Furthermore, according to the Michaelis-Menten constant (Km) chart in the original paper, we found that the enzyme activity is not significantly affected by nicotine concentrations in the range of 250-400 μM. Thus, even at a nicotine concentration of 250 μM, the L48Q mutation exhibits comparable enzyme activity to NicX at 400 μM nicotine concentration. Analyzing the reaction rates, we found that even with a slightly lower nicotine concentration, L48Q has a higher enzyme reaction rate than the wild-type. Although the exact difference in reaction rates is unknown, this is sufficient to conclude that L48 is one of the active residues. As previously demonstrated, this means that our active site prediction is reasonably accurate.

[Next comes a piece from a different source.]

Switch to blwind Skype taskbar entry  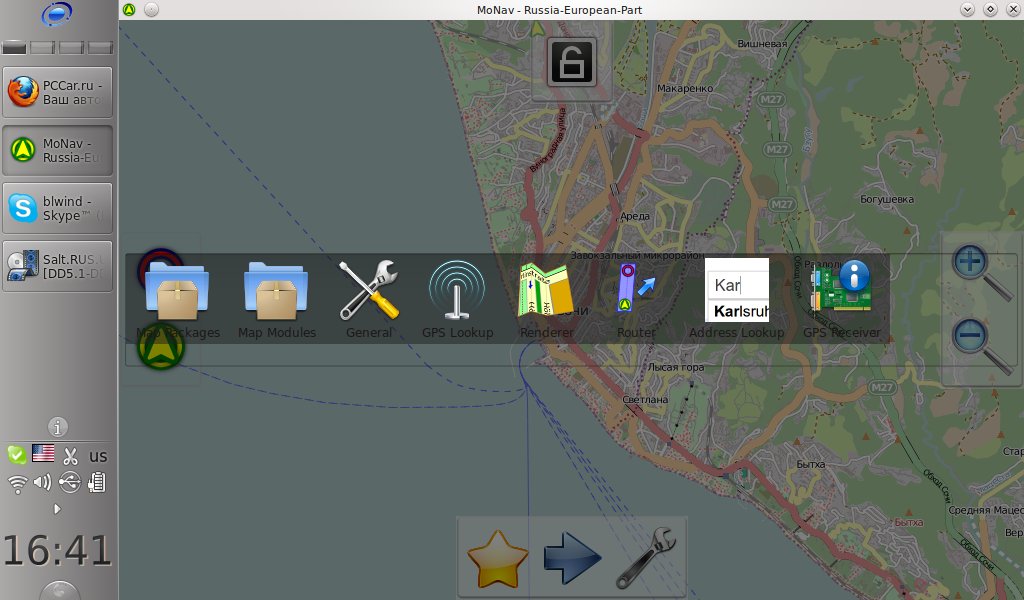pos(58,208)
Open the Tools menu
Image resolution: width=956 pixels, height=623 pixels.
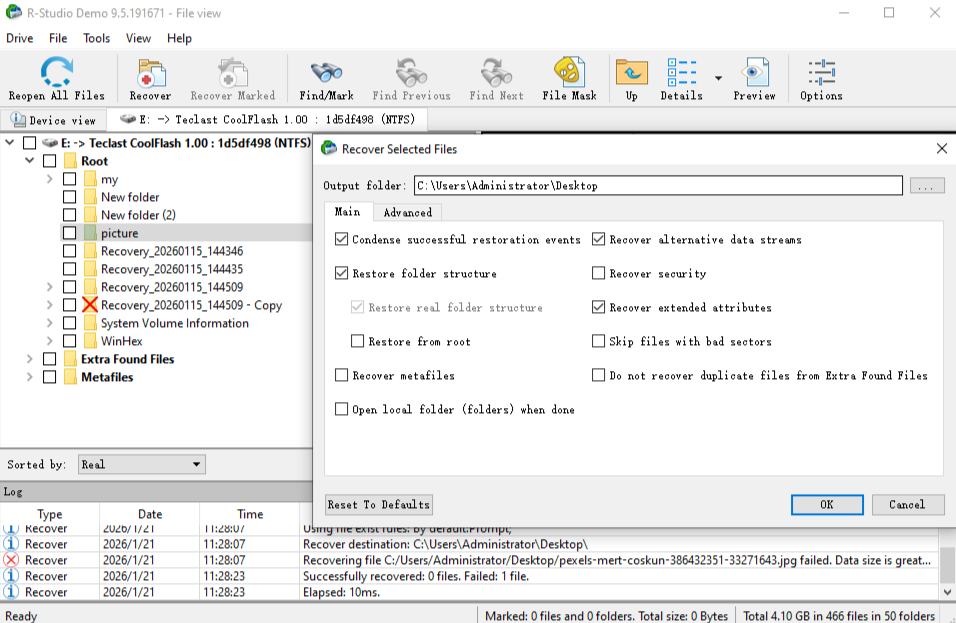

For INPNC-NicX, we observed a suspicious anomalous peak in the 0.5-hour chromatogram, specifically due to column residue. The reason for this occurrence is likely improper handling of bacteria during pretreatment. However, due to the presence of residue, the final enzyme activity should be greater than 0.002 μmol/min. When we determined the concentration of INPNC-NicX at OD600 = 1.6, based on previous experiments and empirical data, we estimated the cell density to be approximately 1.6 x 10^8 cells per milliliter, which becomes 1.6 x 10^5 cells per milliliter after a 1000-fold dilution. In the system, we added 2 μL of bacterial culture, corresponding to 320 cells. Based on the previous calculation, we know that the reaction rate for 10 ng of protein is around 0.039 μmol/min. Using this information, we can infer that cells containing about 0.5 ng of protein are effectively participating in the reaction. Therefore, we can conclude that there is approximately 0.16 ng of protein per hundred cells. Additionally, we already know that 320 cells correspond to 0.5 ng of protein and a reaction rate of 0.002 μmol/min. Scaling this up, 6,400 cells correspond to 10 ng of protein and a reaction rate of around 0.04 μmol/min, consistent with the wild-type. Furthermore, in practical terms, when cultivating 1 L of medium to an OD600 of 1, there are approximately 10^8 cells, equivalent to about 16,000 ng of protein or a protein concentration of around 16 mg/mL, which is 32 times more than wild type. Additionally, surface display technology does not require cell disruption and purification, making it far more efficient than traditional intracellular expression methods.